[R] Peformance question
Thomas Mailund
thomas.mailund at gmail.com
Fri Apr 21 13:23:36 CEST 2017
I did try to profile it but I'll throw some more experiments at it. Right now I suspect it is mostly a problem of wrapping the data in objects which I do more for the purely functional version than the other two, but I'll experiment some more
Cheers
Thomas
On 21 Apr 2017, 13.20 +0200, Paul Johnson <pauljohn32 at gmail.com>, wrote:
> I dont understand your code. But I do have suggestion. Run the functions in the profiler, maybe differences will point at the enemy.
>
> Know what I mean?
>
> Rprof('check.out')
> #run code
> Rprof(NULL)
> summaryRprof('check.out')
>
> Do that for each method. That may be uninformative.
>
> I wondered if you tried to compile your functions? In some cases it helps erase differences like this. Norman Matloff has examples like that in Art of R Programming.
>
> I keep a list of things that are slow, if we can put finger on problem, I will add to list. I suspect slow here is in runtime object lookup. The environment ones have info located more quickly by the runtime, I expect. Also, passing info back and forth from the R runtime system using [ is a common cause of slow. It is why everybody yells 'vectorize' and 'use lapply' all the time. Then again, I'm guessing because I dont understand your code:)
>
> Good luck,
> PJ
>
>
>
>
> On Apr 11, 2017 7:44 PM, "Thomas Mailund" <thomas.mailund at gmail.com (mailto:thomas.mailund at gmail.com)> wrote:
> > Hi y’all,
> >
> > I’m working on a book on how to implement functional data structures in R, and in particular on a chapter on implementing queues.
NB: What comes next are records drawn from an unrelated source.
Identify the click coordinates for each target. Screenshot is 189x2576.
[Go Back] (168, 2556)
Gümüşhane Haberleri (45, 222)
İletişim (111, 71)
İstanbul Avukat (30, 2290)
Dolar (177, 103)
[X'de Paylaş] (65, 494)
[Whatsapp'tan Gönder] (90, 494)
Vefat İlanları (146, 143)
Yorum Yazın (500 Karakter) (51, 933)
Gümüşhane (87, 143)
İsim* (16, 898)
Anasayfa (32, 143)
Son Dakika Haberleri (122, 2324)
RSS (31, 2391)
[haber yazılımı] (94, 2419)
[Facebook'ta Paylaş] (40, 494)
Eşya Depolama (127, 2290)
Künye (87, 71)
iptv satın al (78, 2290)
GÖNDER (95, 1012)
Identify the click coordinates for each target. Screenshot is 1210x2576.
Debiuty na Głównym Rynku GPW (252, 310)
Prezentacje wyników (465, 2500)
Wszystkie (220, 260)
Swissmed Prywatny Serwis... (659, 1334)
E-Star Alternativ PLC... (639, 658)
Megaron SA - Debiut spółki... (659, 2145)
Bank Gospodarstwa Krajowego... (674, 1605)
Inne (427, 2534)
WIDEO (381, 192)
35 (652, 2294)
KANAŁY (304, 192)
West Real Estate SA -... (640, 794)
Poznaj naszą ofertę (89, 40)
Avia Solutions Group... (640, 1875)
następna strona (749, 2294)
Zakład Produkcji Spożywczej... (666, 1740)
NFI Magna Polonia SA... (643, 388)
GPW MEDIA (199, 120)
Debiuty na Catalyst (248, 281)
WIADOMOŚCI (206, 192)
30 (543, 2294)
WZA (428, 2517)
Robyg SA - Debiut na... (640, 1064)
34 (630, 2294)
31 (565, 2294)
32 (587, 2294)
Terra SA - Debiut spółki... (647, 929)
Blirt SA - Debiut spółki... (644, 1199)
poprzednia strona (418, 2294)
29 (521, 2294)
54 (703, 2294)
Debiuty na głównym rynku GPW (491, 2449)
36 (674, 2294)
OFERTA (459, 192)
You get get the current version here https://www.dropbox.com/s/9c2yk3a67p1ypmr/book.pdf?dl=0 and the relevant pages are 50-59. I’ve implemented three versions of the same idea, implementing a queue using two linked lists. One list contains the elements you add to the end of a list, the other contains the elements at the front of the list, and when you try to get an element from a list and the front-list is empty you move elements from the back-list to the front. The asymptotic analysis is explained in this figure https://www.dropbox.com/s/tzi84zmyq16hdx0/queue-amortized-linear-bound.png?dl=0 and all my implementations do get a linear time complexity when I evaluate them on a linear number of operations. However, the two implementations that uses environments seem to be almost twice as fast as the implementation that gives me a persistent data structure (see https://www.dropbox.com/s/i9dyab9ordkm0xj/queue-comparisons.png?dl=0), and I cannot figure out why.
> >
> > The code below contains the implementation of all three versions of the queue plus the code I use to measure their performances. I’m sorry it is a little long, but it is a minimal implementation of all three variants, the comments just make it look longer than it really is.
> >
> > Since the three implementations are doing basically the same things, I am a little stumped about why the performance is so consistently different.
> >
> > Can anyone shed some light on this, or help me figure out how to explore this further?
> >
> > Cheers
> >
> > Thomas
> >
> >
> >
> > ## Implementations of queues ##################
> >
> > #' Test if a data structure is empty
> > #' @param x The data structure
> > #' @return TRUE if x is empty.
> > #' @export
> > is_empty <- function(x) UseMethod("is_empty")
> >
> > #' Add an element to a queue
> > #' @param x A queue
> > #' @param elm An element
> > #' @return an updated queue where the element has been added
> > #' @export
> > enqueue <- function(x, elm) UseMethod("enqueue")
> >
> > #' Get the front element of a queue
> > #' @param x A queue
> > #' @return the front element of the queue
> > #' @export
> > front <- function(x) UseMethod("front")
> >
> > #' Remove the front element of a queue
> > #' @param x The queue
> > #' @return The updated queue
> > #' @export
> > dequeue <- function(x) UseMethod("dequeue")
> >
> > ## Linked lists #########################
> >
> > #' Add a head item to a linked list.
> > #' @param elem The item to put at the head of the list.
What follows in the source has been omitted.